Saturday, September 26, 2015

Brief reflections on Pope Francis' visit

I suppose I will have my membership card as a Catholic blogger pulled if I don't post something on Pope Francis' Apostolic Journey to these United States. It seems that his visit is going swimmingly. It looks and sounds as if he is hitting all the right notes. I won't bore you with my run-down of his public appearances and or provide editorial commentary on his various addresses, except to say that I liked his U.N. address much better than I liked his speech to Congress and that I liked what he said at St Patrick's Church in Washington, DC, right after his address to Congress and just before joining the homeless for lunch, best of all.

Like every one else in my Catholic/Christian bubble, I am engaging (reacting to?) the papal visit on Facebook and other social media quite extensively.
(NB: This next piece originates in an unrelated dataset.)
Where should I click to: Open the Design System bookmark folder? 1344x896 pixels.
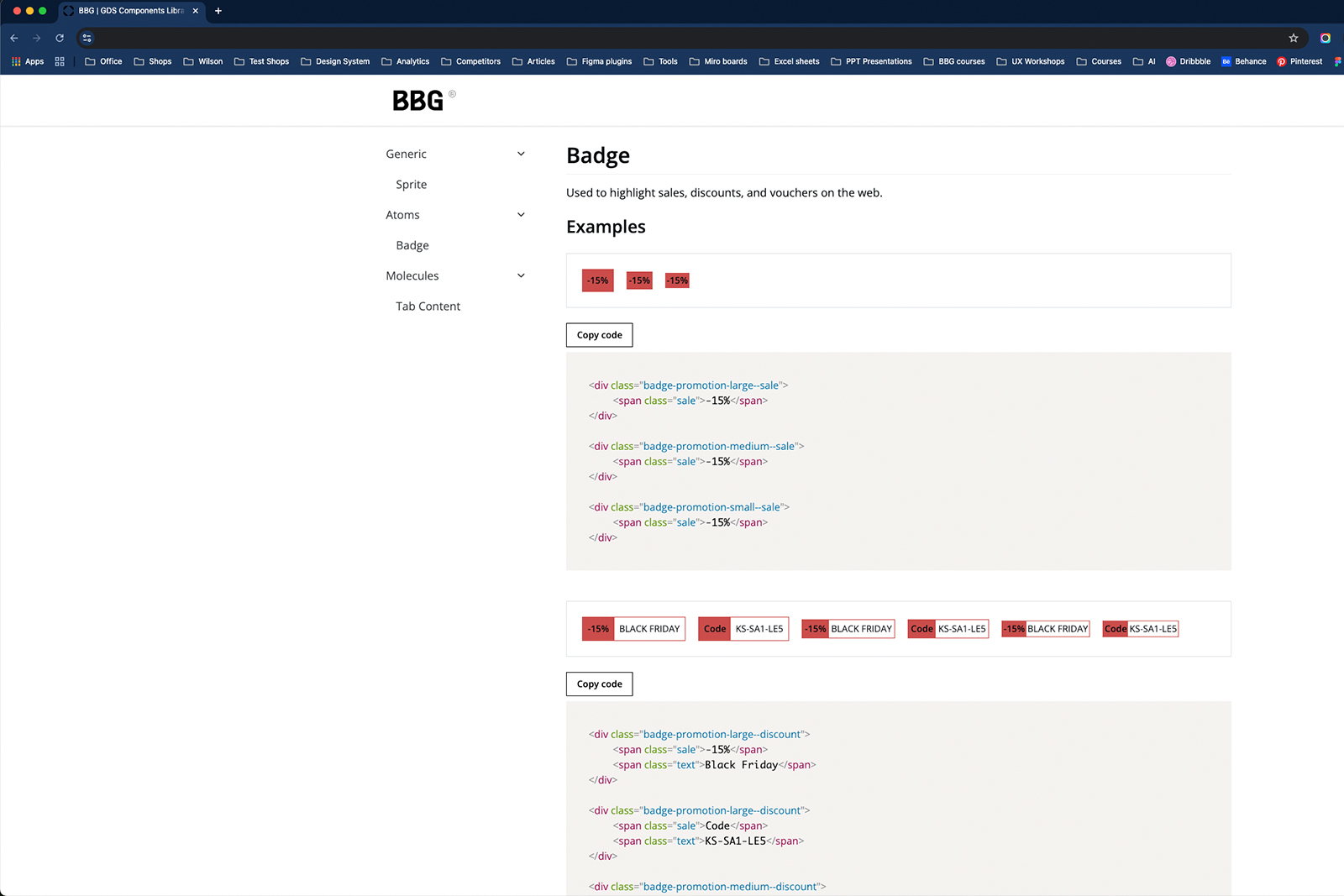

The older I get the more I understand that the papacy in the modern Catholic Church, while indispensable (it is one of the reasons I became and remain a Catholic), has taken on an exaggerated importance.

Last night and today, courtesy of something Rod Dreher posted on his blog over at The American Conservative, a piece that asks "Is America Post-Christian?", I have been pondering the pope's visit and hoopla surrounding papal visits in general. I happen to be of the opinion that the U.S. was conceived as and remains a secular nation. So, at least from my perspective, the United States, in a very real sense, has been a post-Christian nation since its inception, albeit one that relies on a belief in the transcendental nature of human being, deliberately left undefined, which is an ambiguity Christians often to try to exploit, sometimes in the best sense of that word (i.e., exploit) and sometimes in the worst sense.

I am content that the papal visit is taking place on the East coast, far from where I live. Further and unapologetically I felt no impetus to travel there. This is no knock on those who wanted to go and so went.

Pool/Getty Image


Dreher's post directed me to two other pieces that I found most useful: Ross Douthat's "Pope Francis and the Not-Quite-Secular West" and Mollie Hemingway's more-to-the-point "The Pope Francis Effect: Enthusiasm, But To What End?" I will not endeavor to summarize either article. If you wanted to read one and not the other I recommend Hemingway's. I will say that her piece brought out my intermittent desire to be an Anglo-Catholic, one that I expressed with yesterday's traditio.

Many years ago, during a late night undergraduate "deep" conversation, a close friend and I tried to describe what the normal, everyday, facial expressions of people we knew seemed to convey. Inevitably we wound up sharing what each of us thought the default facial expression of the other expressed. My friend said mine was ambivalence. If that's true, I think it's accurate.

For me, hope is the space that exists between pessimism and optimism. This insight helps me in my ambivalence. Ambivalence, in this context, understood as "simultaneous and contradictory attitudes or feelings (as attraction and repulsion) toward an object, person, or action."